*Desafio A*.
Na passagem abaixo, sobre o jornal O Globo, liste os três termos com que o autor qualifica o texto cuja publicação os editores não impediram.

*Passagem dada*.
· · · · ·

16.12.06

O GLOBO E UM CRIME DE LESA-PÁTRIA

Eu escreveria um texto sobre o crime de lesa-pátria cometido pelo jornal O GLOBO, ontem, mas prefiro transcrever, na íntegra, o que escreveu meu mano Simas, no imprescindível "Histórias do Brasil". Mas não sem antes dizer que é triste verificar a vertiginosa queda de qualidade do jornal que é um dos - eis a funesta piada - principais jornais brasileiros. É inadmissível, como vocês verão, uma de suas empregadas escrever o que escreveu. Como é inadmissível que os editores não tenham impedido a publicação do texto mal escrito, burro, deseducador. Com vocês, o texto "O SAMBA DA JORNALISTA DOIDA":

"Senhoras e senhores, escrevo hoje em missão cívica, com a alma exacerbada dos maiores clamores patrióticos. Sinto-me, em essência, um André Vidal de Negreiros combatendo em defesa da terra nas gestas de Guararapes. Um fato gravíssimo, de dimensões maiores do que supomos inicialmente, aconteceu. Explico, ainda trêmulo de indignação.

· · · · ·

*Desafio B*.
Reproduza as linhas dos registros da que contém "You are a computer-use agent." até o fim dos registros, ambas as pontas incluídas. Deixe as imagens de fora.

· · · · ·

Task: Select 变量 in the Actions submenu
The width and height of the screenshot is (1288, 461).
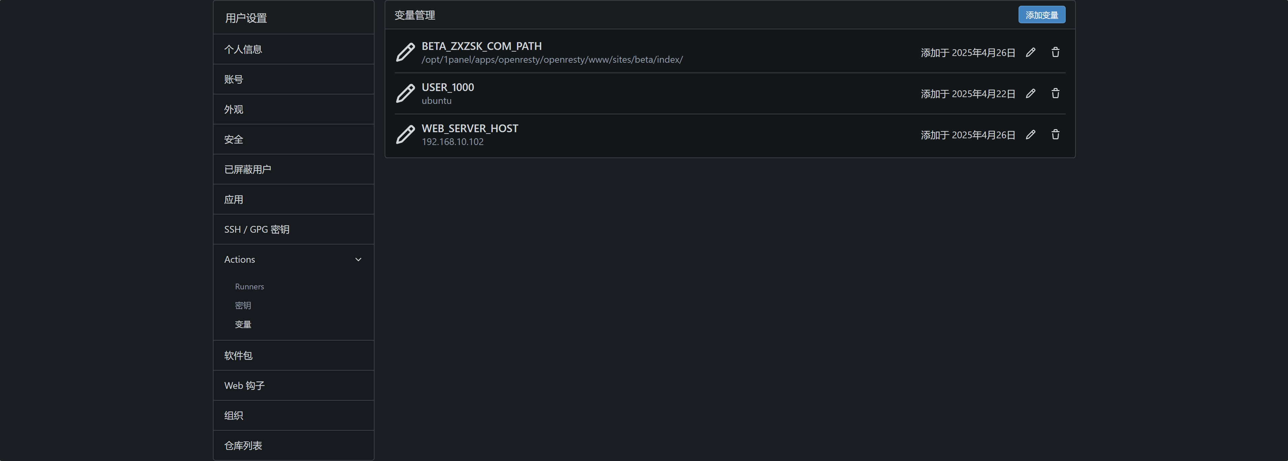Action: (243, 324)
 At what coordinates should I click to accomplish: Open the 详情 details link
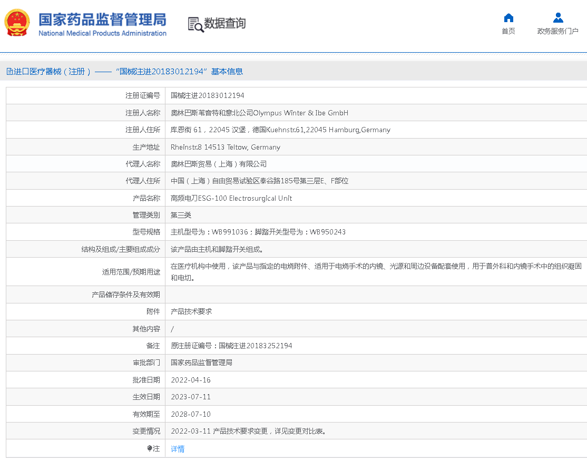click(x=178, y=449)
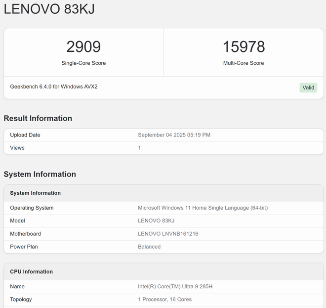Screen dimensions: 326x308
Task: Click the Microsoft Windows 11 Home value
Action: (203, 208)
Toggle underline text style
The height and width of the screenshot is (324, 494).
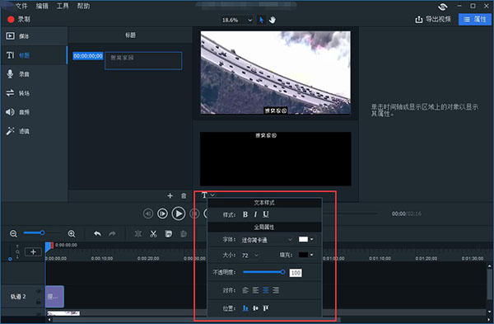tap(266, 214)
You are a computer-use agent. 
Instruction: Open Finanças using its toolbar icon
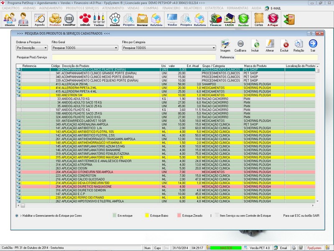click(x=217, y=18)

· · · · ·

*Resposta escrita A*.
mal escrito, burro, deseducador

*Resposta escrita B*.
You are a computer-use agent. 
Instruction: Open Finanças using its toolbar icon
click(x=217, y=18)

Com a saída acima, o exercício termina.